I knew musicians were bad news, but these guys are no musicians.
These guys are rock stars.
They’re Absinthe.
Chapter Ten
Ash
The fight has been brewingfor months. Ever since the video leaked, three women and me, in a hotel room, coke on the table and all of us high as a fucking kite. Rock stars get reputations for a reason. Me? I’m the mother fucking poster boy.
I could give the guys my excuses. My dad’s suicide hit me in a bad way and my ma never gave me boundaries. My heart was empty, I was trying to fill the void, the blackness swallowing me whole. We dropped an album that everyone seemed to think was total shit and I went on a bender. The rest is history.
But Synn, Dusky, and Saint deserve more than my excuses. In the end, I messed up and they are the ones who paid the price.
“Are you just hoping we forget it ever happened?” Saint asks. “Like if we go long enough without talking about it, everyone will just forget?”
“What do you want me to say?” I ask, running a hand through my hair. Yes, I want to fix things with them, but another part of me - a big part of me - is thinking about Ember right now, in the bathroom. Probably looking us up on her phone and figuring out the truth of what I am.
A goddamn disaster.
“This is pointless,” Synn says. “You aren’t even here, are you? I know you, Ash. You’re thinking about her, not us. And that’s the fucking problem. This band doesn’t matter to you, not the way it matters to us.”

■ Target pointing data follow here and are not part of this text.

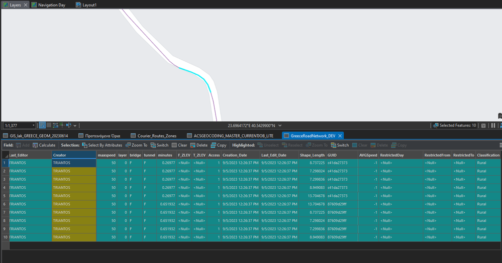Click the Selected Features count icon
The width and height of the screenshot is (502, 263).
pos(435,125)
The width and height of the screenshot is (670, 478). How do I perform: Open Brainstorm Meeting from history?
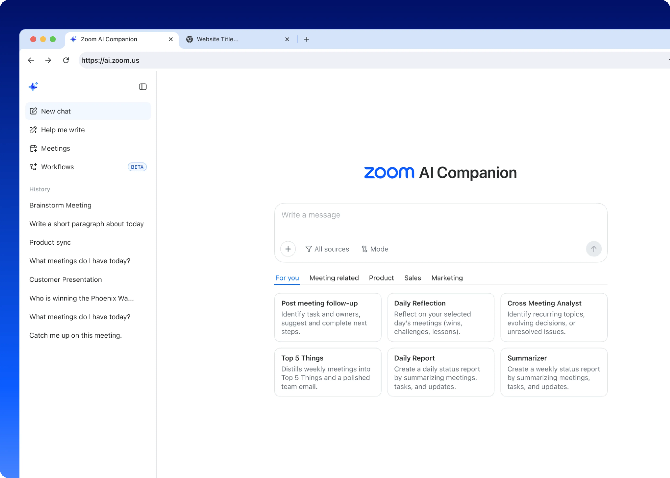(60, 205)
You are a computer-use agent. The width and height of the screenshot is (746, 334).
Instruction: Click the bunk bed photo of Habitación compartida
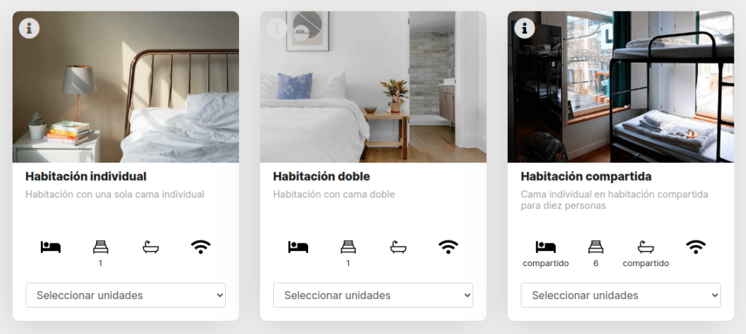[621, 87]
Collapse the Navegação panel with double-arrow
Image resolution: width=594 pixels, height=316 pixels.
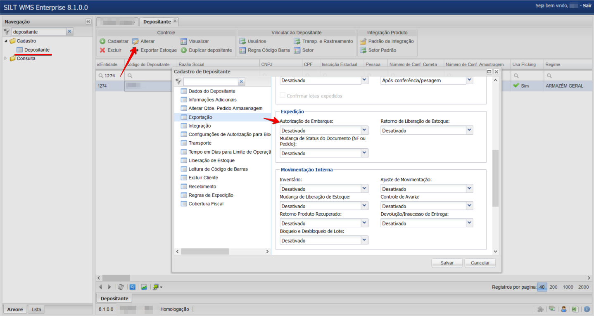[88, 21]
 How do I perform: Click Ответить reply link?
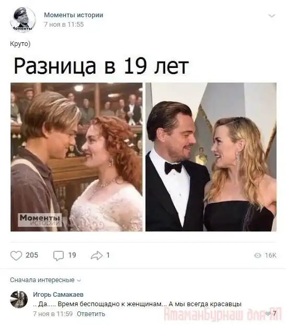(x=91, y=314)
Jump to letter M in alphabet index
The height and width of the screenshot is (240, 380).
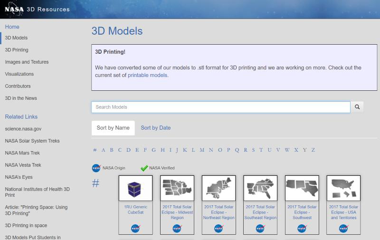pos(202,150)
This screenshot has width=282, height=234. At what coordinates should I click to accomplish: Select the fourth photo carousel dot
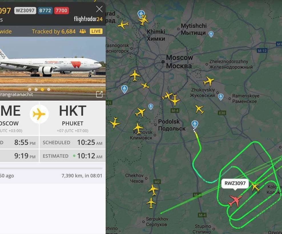(x=49, y=89)
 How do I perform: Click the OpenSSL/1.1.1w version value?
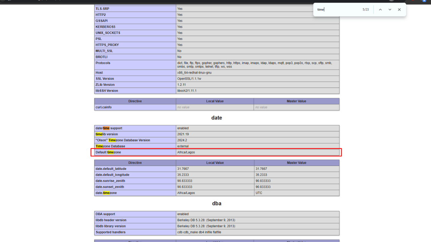pos(190,79)
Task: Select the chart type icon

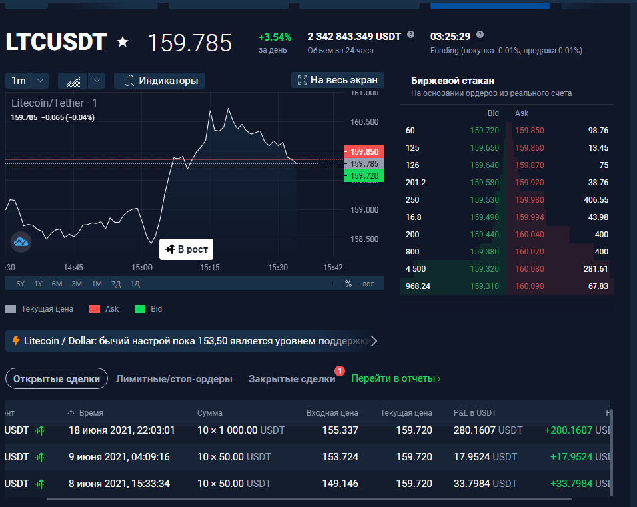Action: [73, 81]
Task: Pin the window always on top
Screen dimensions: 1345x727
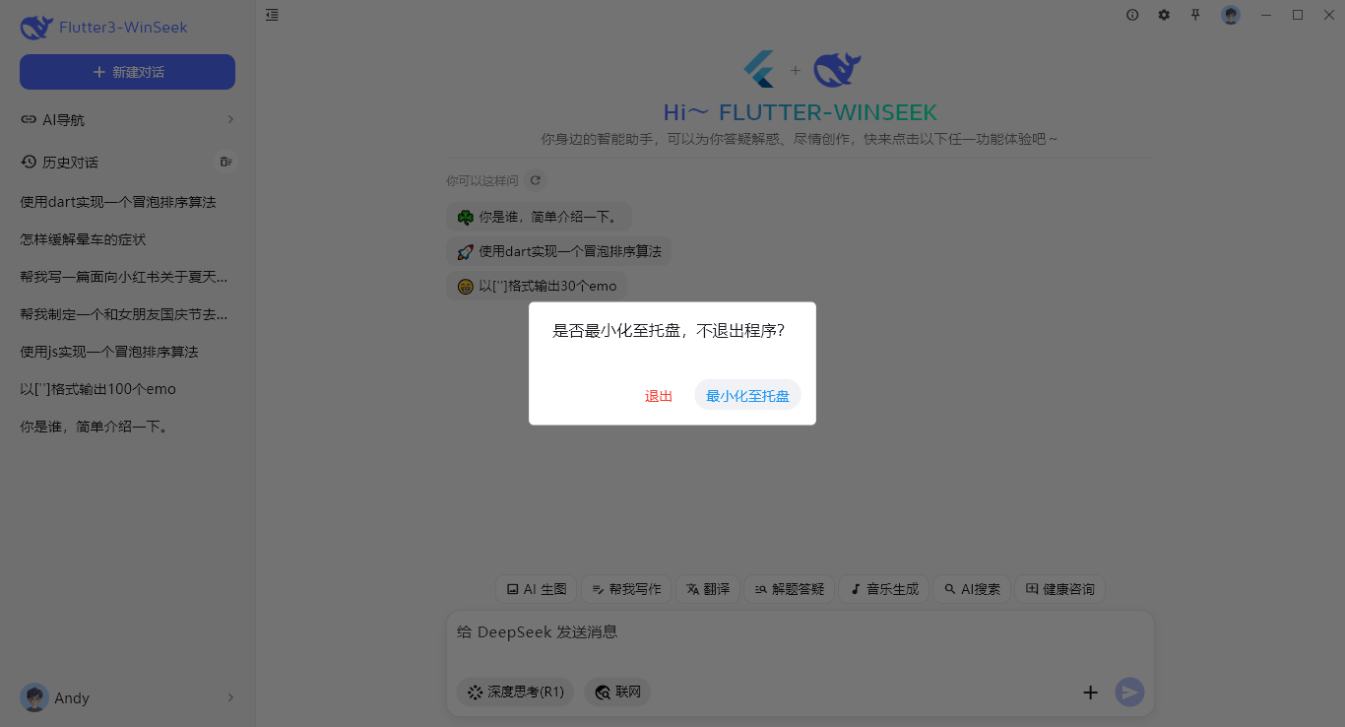Action: pyautogui.click(x=1195, y=15)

“That’s not true, who wrote the first two fucking songs for the album? I’m here, aren’t I?”
“Physically? Sure.” Synn scoffs, his voice rough. “But those songs are about Ember. And we all know it. And there is only one place this is headed.”
“How many times do you want me to fucking apologize for the video?” I shout.
Dusky, who has been quiet, looks up. “Once would be nice.”
The sentence falls down on the room, hard.
It’s a gut punch and we all know it. Did I really never apologize for what I did? I try to think about what happened in the weeks after the video dropped. I went back to my ma’s place, hid out until Maryll gave us a plan. Then I came here.
I lift my hands, knowing I’m exactly the guy they think I am. A coward. A selfish prick. I don’t deserve them and I sure as hell don’t deserve Ember.
“I get it. I’m an even bigger ass than I thought.”
The guys don’t disagree, and maybe that’s for the best. At least we all know where we stand.
“Just tell me what you want from me, and I’ll do it,” I say, trying so damn hard to not sound as weak as I feel. “I mean it.”
Synn smirks, unsatisfied. “You could start by getting up by eight and actually practicing with us.”
I nod, tightly. “Understood.” Synn is not letting me off the hook, and honestly, I realize now, it’s for the best.
I’m gonna keep my head down, my cock in my pants, and will do my fucking job. At this point, I’ve already let everyone down. This is rock bottom. Only thing to do is climb back up to the top.
“We’re taking today off,” Saint says, apparently they decided this without me. “But tomorrow, we’re hitting it hard. We have three months to get this right. And I want another platinum album.”
The conversation ends on that note, and I take a cup of coffee, wanting to be anywhere but their line of vision.
I step into the hallway, headed for the staircase, and Ember is there, her petite figure wrapped in a towel, wet hair and wide eyes. Looking vulnerable, and wary of me.
Fuck.
“Sorry,” I say, unable to look away. Even now, wanting her. Needing her.